Newsweek recently put out an issue dedicated to the status of women in the world. In it was a ranking of the 20 best and worst countries for women with the usual suspects at the top, including Scandinavian countries, and the usual suspects at the bottom, including Saudi Arabia and countries in Western Africa.
The World Economic Forum (WEF) did a similar ranking last year in which they determined which countries had the highest level of equality between men and women. While the two lists largely overlap there are some interesting discrepancies.
In the Newsweek rankings the United States is number eight, Canada is number three, Australia is number nine, and France is number 12. But the WEF’s “Global Gender Gap” report has the United States as 19, Canada as 20, Australia as 23 and France as 46, below the former Soviet Union.

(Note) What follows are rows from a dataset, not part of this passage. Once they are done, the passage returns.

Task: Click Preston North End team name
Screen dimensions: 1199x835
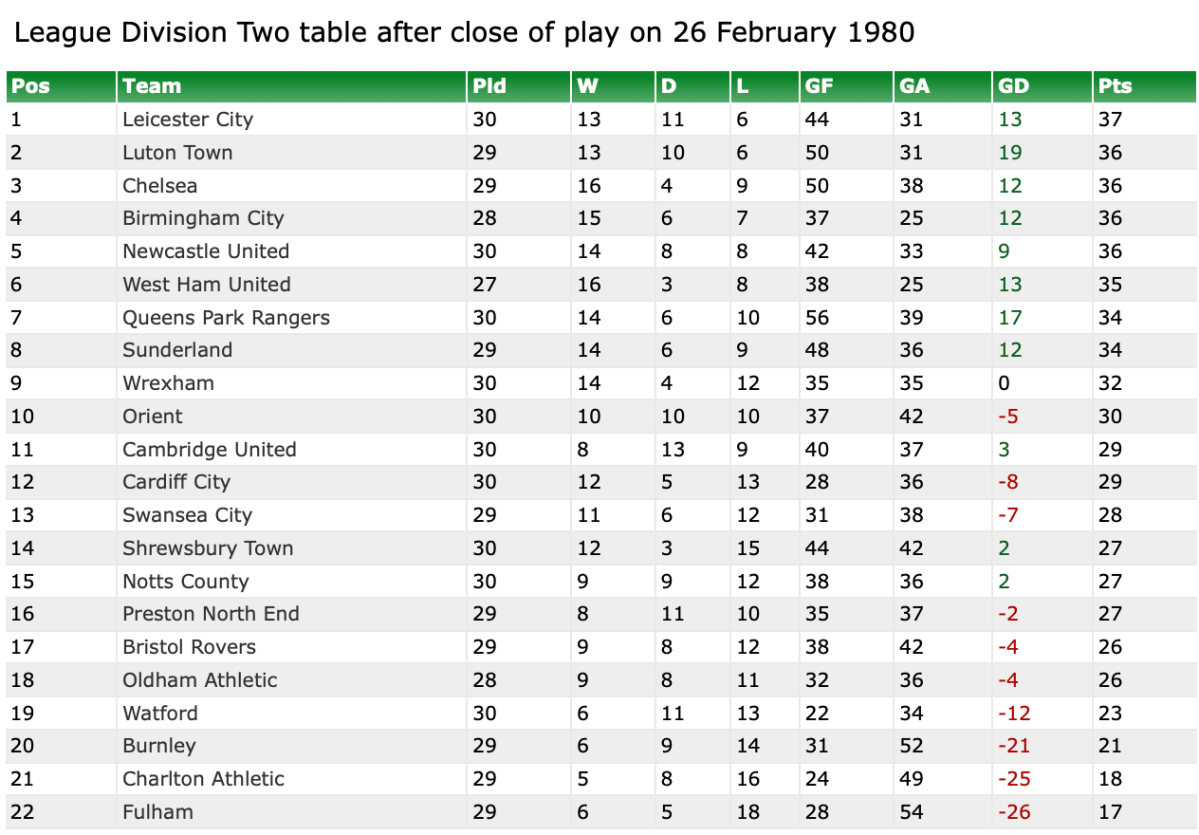Action: [211, 614]
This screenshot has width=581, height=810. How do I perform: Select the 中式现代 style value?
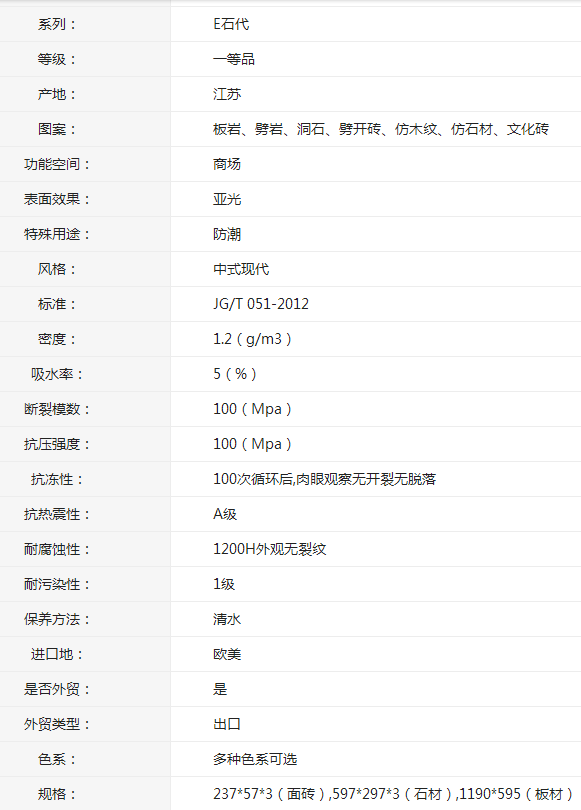coord(241,269)
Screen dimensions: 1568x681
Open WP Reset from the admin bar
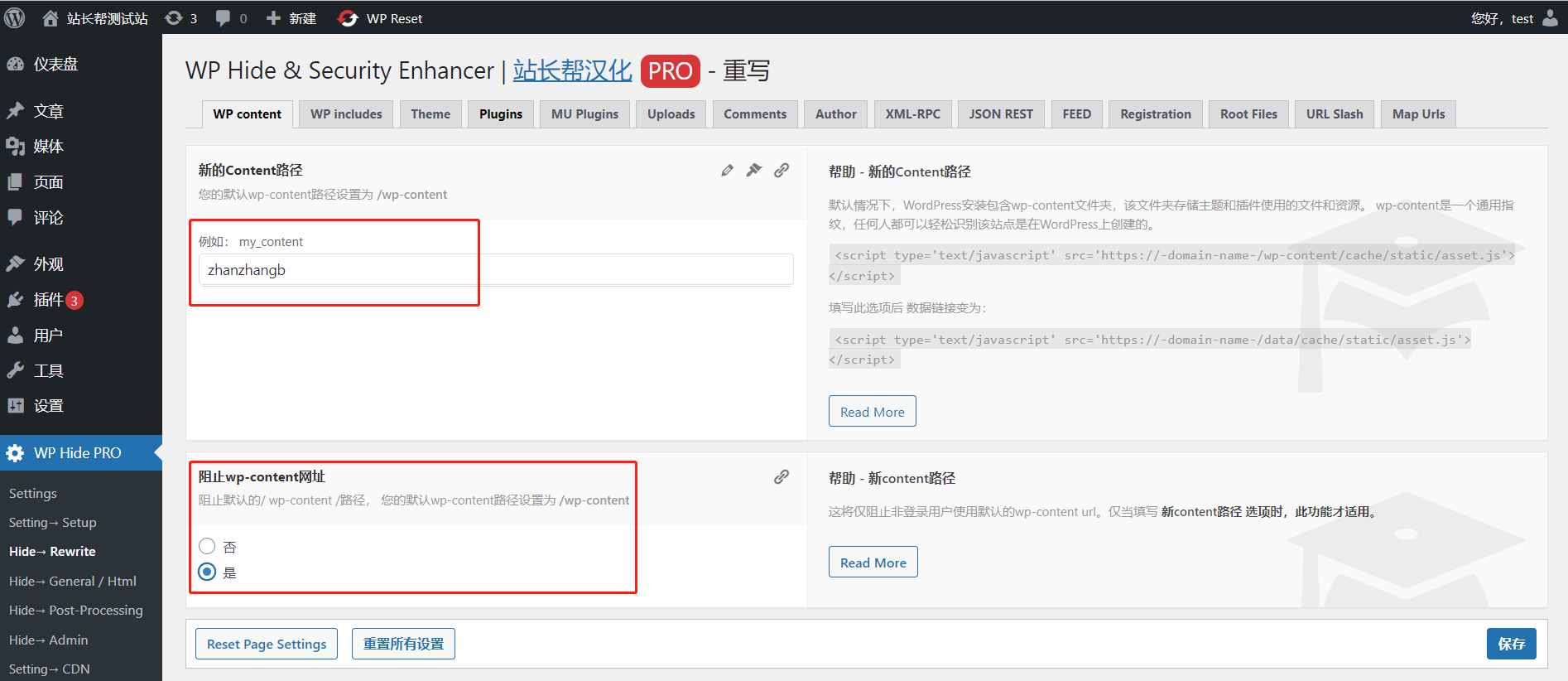pyautogui.click(x=381, y=18)
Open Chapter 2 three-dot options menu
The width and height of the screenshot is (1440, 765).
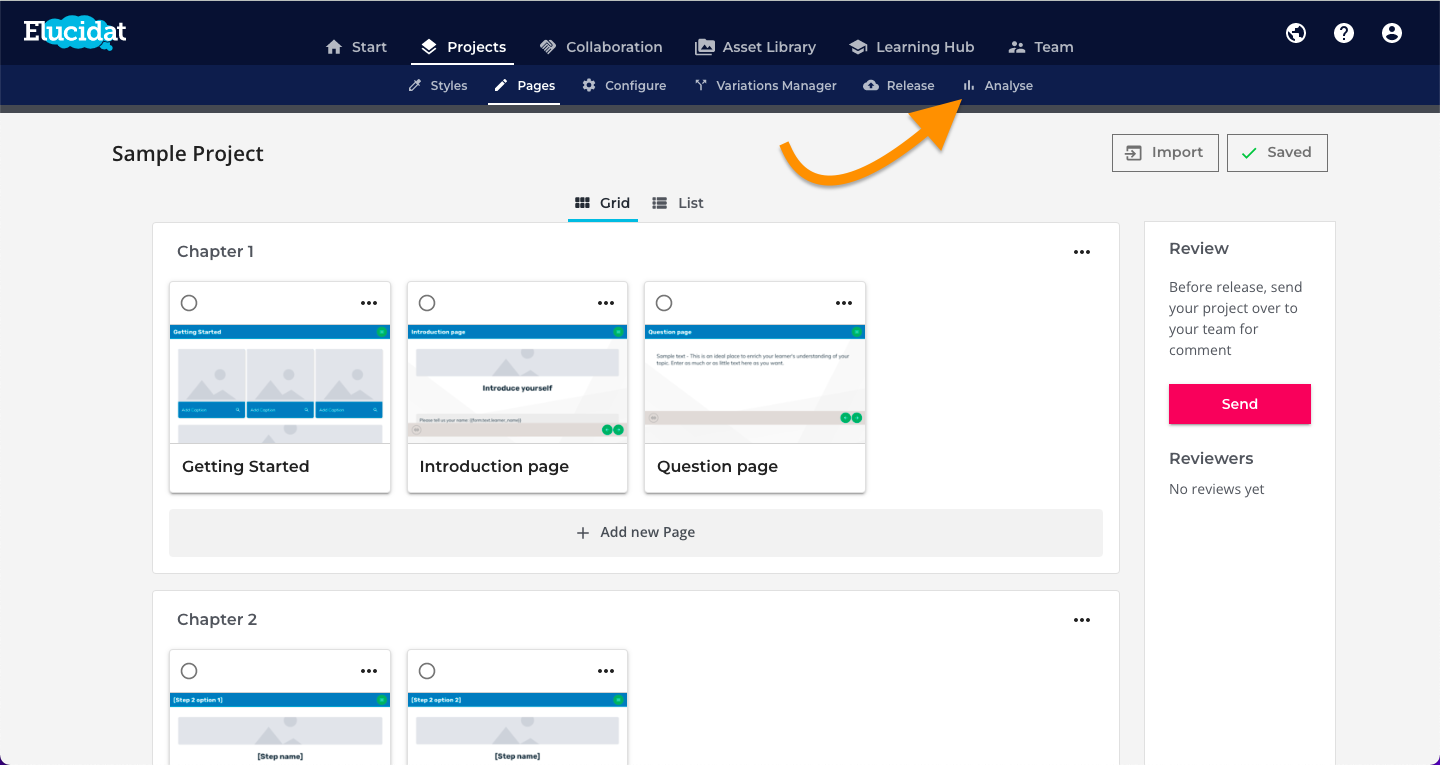point(1082,620)
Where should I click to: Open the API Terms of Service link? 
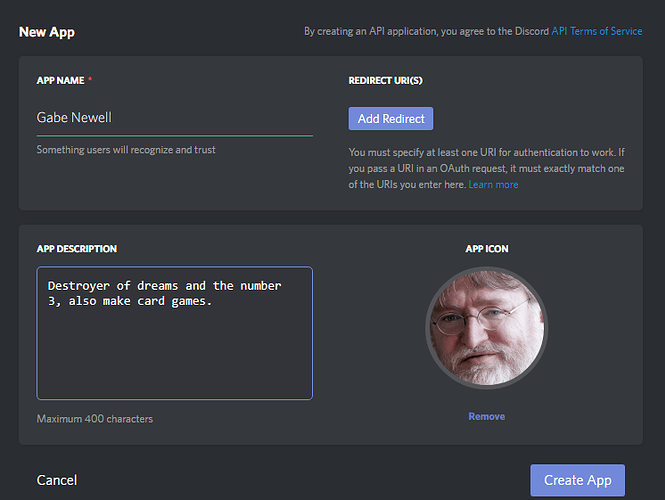point(596,31)
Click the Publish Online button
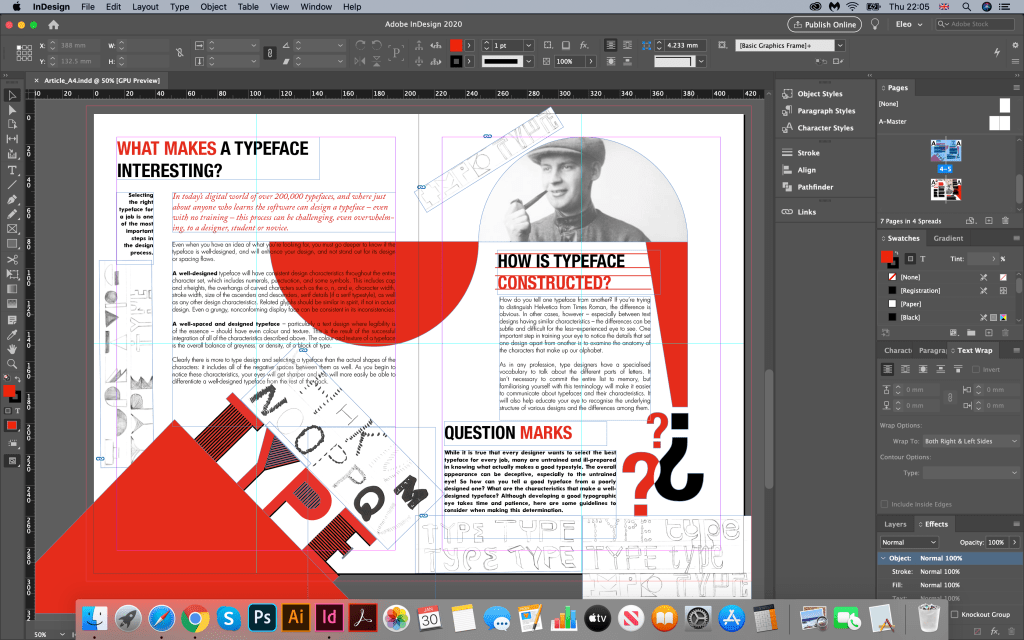The width and height of the screenshot is (1024, 640). (x=825, y=24)
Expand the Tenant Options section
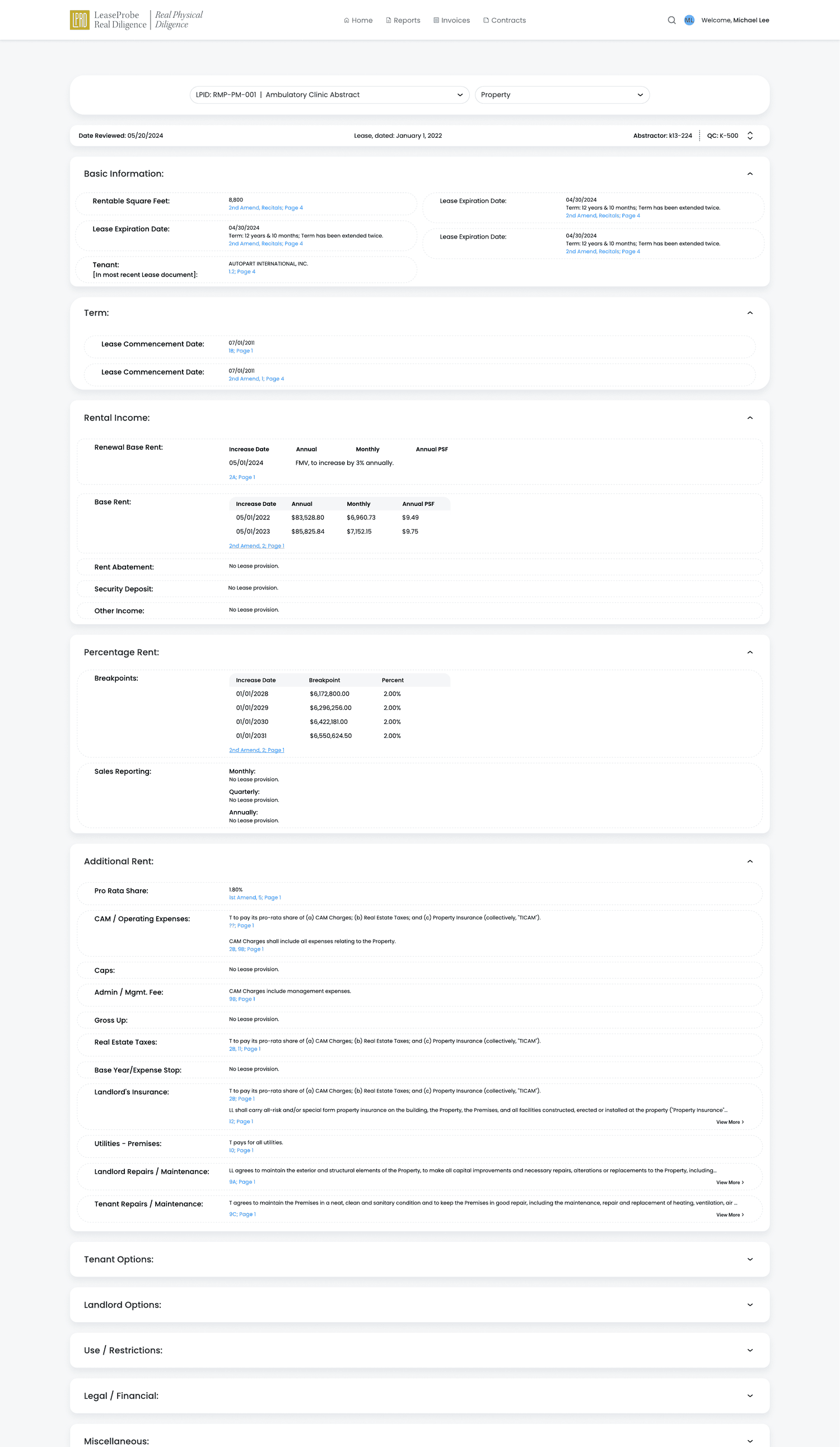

Both rankings take similar factors into account. The WEF looked at economic participation and opportunity, educational attainment, health and survival, and political empowerment. Newsweek looked at “treatment under the law, workforce participation, political power, and access to education and health care.” They also said they took the World Economic Forum rankings into consideration when making their own.
Without doing a study of my own, it is hard to account for these discrepancies, most notably France’s rise 34 spots on the Newsweek ranking. (The WEF explains France’s low score as a result of a shrinking presence of women in politics and an under-representation of women in managerial positions in the private sector.)
What these differences do reveal is just how hard it is to measure gender equality on such a broad scale. This involves determining, for example, how much weight should be given to a woman in a high office when there is little government support for reproductive healthcare, or the value of a high rate of female participation in the workforce when it is accompanied by a high rate of sexual harassment.
In her Newsweek piece accompanying the rankings Jess Ellison touches upon the difficulty of ascertaining the progress of women and the narrowing of the gender gap. She uses Canada as an example, pointing out that even though it ranked third overall, it ranked 26th in political power
Of course, no index can account for everything. Declaring that one country is better than another in the way that it treats more than half its citizens means relying on broad strokes and generalities. (The experience of a domestic servant can hardly be compared with that of an executive with an M.B.A., even if their citizenship is the same.) Some things simply can’t be measured. (Is child care better or worse when provided by grandparents, or subsidized and mandated by government?) And cross-cultural comparisons can’t account for differences of opinion. (Who’s more oppressed: the girl in the miniskirt or the one in the hijab?)
Personally, I don’t find either of the overall rankings nearly as helpful or illuminating as the specific rankings in areas like health, politics, and economics which allow us to see, for example, where the U.S. is doing well, according to Newsweek – in education and health – and where we are falling behind – in politics and economics.
These specific rankings illustrate how lopsided gender equality can be on a national scale, and suggest that the fight for equality needs to be continuously fine-tuned to account for a country’s or region’s strengths and weaknesses.